Colonel Winchester rejoiced no less than the lads over the sergeant's
escape. All the officers of the regiment liked him, and they had an
infinite respect for his wisdom, particularly when danger was running
high. They were glad for his own sake that he was alive, and they were
glad to have him with them as they retreated into Chattanooga, because
the night still had its perils.
The moon, though clouded, was out as they withdrew slowly. On their
flanks there was still firing, as strong detachments skirmished with one
another, but the Winchester men as yet paid little attention to it. They
said grimly to one another that two days in the infernal regions were
enough for one time. They looked back at the vast battlefield and the
clumps of pines burning now like funeral torches, and shuddered.
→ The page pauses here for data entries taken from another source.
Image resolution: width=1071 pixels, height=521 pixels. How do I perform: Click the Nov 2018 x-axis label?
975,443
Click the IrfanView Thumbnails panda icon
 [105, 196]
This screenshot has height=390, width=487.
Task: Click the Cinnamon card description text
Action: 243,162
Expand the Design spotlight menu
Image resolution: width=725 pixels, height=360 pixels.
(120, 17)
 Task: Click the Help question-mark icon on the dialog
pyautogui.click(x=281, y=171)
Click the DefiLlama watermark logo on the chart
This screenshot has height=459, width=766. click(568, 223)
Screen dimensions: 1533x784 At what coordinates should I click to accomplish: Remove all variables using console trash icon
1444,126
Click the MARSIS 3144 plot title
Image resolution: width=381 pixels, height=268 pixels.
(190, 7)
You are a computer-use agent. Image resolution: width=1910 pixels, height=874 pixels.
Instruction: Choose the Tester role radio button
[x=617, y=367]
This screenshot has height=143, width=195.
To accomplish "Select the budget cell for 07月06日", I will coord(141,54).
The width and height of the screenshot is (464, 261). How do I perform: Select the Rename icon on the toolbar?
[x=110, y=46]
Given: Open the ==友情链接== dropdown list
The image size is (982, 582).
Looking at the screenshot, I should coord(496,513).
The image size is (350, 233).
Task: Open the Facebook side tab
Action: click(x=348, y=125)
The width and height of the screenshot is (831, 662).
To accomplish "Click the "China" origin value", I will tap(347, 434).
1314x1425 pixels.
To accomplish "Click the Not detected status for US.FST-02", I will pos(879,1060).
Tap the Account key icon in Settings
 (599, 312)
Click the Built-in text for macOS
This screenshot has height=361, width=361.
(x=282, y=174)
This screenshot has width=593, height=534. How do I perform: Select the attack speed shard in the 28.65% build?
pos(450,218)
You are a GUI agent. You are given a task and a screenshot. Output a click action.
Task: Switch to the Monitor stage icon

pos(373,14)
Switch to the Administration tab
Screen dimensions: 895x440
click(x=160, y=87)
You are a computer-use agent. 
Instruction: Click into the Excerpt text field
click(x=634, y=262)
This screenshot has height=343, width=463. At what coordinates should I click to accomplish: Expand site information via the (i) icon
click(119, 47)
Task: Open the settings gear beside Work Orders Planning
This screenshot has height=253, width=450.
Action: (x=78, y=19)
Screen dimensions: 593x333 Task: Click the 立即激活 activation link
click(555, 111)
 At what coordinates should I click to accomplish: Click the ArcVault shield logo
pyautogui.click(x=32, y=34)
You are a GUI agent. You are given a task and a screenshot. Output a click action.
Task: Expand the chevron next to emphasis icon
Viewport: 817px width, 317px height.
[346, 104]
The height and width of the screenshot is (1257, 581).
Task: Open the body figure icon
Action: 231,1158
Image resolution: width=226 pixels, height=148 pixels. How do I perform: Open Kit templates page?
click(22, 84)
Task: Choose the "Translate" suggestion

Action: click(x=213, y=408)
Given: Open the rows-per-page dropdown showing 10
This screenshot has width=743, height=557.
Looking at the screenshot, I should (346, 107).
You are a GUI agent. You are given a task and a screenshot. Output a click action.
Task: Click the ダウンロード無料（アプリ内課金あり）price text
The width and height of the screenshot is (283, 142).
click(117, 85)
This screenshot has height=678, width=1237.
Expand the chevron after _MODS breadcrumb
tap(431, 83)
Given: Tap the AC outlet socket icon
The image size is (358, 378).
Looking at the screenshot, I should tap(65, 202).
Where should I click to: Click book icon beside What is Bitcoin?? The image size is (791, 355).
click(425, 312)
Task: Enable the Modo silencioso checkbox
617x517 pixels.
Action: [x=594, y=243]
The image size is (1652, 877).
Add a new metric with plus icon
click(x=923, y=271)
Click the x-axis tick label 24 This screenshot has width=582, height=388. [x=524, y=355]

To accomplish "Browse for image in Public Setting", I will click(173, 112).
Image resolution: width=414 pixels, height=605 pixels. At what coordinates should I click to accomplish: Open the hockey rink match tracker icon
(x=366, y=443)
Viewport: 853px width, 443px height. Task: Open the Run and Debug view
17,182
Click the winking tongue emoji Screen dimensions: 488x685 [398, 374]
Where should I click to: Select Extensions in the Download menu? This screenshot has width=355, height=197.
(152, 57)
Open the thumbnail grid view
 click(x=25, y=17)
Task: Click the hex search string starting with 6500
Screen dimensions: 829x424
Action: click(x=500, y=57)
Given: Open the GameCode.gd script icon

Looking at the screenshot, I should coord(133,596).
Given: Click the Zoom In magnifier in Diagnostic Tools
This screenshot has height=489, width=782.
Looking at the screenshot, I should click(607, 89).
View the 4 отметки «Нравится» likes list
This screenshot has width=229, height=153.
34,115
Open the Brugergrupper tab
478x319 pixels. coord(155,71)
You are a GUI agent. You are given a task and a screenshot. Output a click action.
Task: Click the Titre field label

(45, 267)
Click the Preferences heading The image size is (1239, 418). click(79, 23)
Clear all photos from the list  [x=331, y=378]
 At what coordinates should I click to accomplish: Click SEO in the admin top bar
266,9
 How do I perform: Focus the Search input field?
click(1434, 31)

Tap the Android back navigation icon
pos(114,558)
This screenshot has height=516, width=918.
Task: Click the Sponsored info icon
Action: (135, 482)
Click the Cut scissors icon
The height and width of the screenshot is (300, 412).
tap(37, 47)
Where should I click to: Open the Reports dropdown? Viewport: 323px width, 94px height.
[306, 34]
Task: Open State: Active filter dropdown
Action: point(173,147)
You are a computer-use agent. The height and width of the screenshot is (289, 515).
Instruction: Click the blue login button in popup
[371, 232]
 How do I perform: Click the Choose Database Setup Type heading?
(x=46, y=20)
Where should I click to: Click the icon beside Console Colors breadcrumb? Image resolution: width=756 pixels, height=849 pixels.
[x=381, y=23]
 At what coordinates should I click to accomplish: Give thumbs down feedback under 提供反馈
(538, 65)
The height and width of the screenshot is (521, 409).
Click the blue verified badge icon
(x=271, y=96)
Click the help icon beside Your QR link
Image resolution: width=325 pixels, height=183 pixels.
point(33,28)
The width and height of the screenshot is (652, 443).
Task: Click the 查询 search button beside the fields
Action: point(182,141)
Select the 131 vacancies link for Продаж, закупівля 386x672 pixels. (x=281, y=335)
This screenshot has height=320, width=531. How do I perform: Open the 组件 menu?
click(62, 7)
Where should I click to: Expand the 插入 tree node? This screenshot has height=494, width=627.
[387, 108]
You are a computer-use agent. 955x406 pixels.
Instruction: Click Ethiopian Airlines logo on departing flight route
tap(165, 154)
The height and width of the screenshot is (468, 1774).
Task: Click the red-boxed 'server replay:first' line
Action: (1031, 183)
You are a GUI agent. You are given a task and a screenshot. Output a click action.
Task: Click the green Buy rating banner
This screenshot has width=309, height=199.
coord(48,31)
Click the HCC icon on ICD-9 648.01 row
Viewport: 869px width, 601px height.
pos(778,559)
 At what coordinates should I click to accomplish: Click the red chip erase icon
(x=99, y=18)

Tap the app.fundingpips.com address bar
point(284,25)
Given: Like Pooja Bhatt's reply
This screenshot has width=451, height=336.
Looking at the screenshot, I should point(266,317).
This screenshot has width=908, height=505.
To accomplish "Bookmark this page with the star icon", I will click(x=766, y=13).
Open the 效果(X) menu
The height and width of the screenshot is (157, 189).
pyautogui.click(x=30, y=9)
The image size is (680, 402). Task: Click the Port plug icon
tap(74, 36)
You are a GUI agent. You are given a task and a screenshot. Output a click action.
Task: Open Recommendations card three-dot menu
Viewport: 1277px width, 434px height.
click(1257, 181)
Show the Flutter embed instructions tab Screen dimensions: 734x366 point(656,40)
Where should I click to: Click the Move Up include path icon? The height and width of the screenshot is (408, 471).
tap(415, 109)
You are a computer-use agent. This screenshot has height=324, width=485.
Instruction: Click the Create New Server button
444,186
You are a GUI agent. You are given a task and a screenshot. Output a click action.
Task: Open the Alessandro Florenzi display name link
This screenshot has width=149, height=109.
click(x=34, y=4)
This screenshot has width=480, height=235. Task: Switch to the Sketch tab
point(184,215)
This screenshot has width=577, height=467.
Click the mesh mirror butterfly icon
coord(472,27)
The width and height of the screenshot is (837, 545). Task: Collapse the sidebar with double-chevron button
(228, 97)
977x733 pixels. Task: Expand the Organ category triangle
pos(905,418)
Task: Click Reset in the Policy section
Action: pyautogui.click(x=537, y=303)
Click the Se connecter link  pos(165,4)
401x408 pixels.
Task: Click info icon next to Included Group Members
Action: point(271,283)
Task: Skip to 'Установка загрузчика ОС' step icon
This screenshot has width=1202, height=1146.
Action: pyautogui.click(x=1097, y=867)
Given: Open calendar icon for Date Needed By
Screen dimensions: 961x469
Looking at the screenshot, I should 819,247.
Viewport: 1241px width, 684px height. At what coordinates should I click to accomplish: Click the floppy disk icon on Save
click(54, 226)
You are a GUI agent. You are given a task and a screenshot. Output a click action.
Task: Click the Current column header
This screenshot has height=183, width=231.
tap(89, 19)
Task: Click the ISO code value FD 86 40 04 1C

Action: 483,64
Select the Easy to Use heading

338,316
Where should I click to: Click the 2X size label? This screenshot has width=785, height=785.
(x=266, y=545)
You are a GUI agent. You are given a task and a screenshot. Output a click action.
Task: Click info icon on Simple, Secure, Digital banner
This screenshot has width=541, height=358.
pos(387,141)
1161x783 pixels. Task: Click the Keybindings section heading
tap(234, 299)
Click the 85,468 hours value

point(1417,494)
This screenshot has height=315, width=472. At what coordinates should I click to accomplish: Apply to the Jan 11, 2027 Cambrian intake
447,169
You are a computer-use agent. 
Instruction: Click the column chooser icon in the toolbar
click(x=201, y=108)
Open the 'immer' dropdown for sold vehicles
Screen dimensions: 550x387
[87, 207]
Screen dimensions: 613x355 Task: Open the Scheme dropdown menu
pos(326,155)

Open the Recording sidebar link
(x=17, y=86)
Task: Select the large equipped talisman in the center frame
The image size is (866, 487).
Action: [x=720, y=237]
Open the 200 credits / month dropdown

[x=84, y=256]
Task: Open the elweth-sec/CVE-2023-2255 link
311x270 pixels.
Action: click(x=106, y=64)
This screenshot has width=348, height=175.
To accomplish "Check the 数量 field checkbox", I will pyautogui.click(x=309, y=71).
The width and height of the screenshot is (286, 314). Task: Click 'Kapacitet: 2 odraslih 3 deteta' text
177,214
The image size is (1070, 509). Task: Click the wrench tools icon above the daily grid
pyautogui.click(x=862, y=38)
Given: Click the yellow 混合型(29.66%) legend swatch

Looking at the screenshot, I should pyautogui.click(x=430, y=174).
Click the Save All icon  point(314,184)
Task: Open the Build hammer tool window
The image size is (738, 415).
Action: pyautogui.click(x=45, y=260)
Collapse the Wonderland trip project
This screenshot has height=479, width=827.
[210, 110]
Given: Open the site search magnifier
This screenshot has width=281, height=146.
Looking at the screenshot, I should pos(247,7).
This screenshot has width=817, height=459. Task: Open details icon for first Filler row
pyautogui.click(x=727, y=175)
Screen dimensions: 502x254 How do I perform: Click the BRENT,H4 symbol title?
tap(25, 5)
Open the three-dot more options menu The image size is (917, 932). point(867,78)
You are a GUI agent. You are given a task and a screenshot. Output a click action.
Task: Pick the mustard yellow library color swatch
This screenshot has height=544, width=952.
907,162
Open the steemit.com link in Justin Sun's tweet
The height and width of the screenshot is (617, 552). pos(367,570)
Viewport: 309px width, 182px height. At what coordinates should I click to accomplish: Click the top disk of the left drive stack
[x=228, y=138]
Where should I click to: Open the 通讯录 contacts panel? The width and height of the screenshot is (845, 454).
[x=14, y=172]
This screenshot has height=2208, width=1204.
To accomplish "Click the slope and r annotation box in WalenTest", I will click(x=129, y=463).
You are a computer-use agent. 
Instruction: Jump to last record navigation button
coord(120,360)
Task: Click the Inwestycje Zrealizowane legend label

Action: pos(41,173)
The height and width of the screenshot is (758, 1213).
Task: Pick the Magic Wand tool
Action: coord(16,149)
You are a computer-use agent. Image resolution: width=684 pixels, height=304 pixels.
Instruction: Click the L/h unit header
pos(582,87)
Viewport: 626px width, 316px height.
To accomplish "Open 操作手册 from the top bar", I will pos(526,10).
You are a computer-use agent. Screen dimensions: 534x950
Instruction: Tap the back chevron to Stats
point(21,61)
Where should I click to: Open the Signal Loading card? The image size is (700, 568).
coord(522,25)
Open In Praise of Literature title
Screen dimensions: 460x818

The retreat of Thomas was harried incessantly. Longstreet and Forrest
were eager to push the attack that night and the next day and make the
victory complete. They and men of less rank dreamed of a triumph which
should restore the fortunes of the Confederacy to the full, but Bragg
was cautious. He did not wish to incur the uttermost risk, and the roll
of his vast losses might well give him pause also.
Nevertheless Southern infantry and cavalry hung on the flanks and rear
of the withdrawing Union force. The cloudy moon gave sufficient light
for the sharpshooters, whose rifles flashed continuously. The lighter
field guns moved from the forests and bushes, and the troops of Thomas
were compelled to turn again and again to fight them off.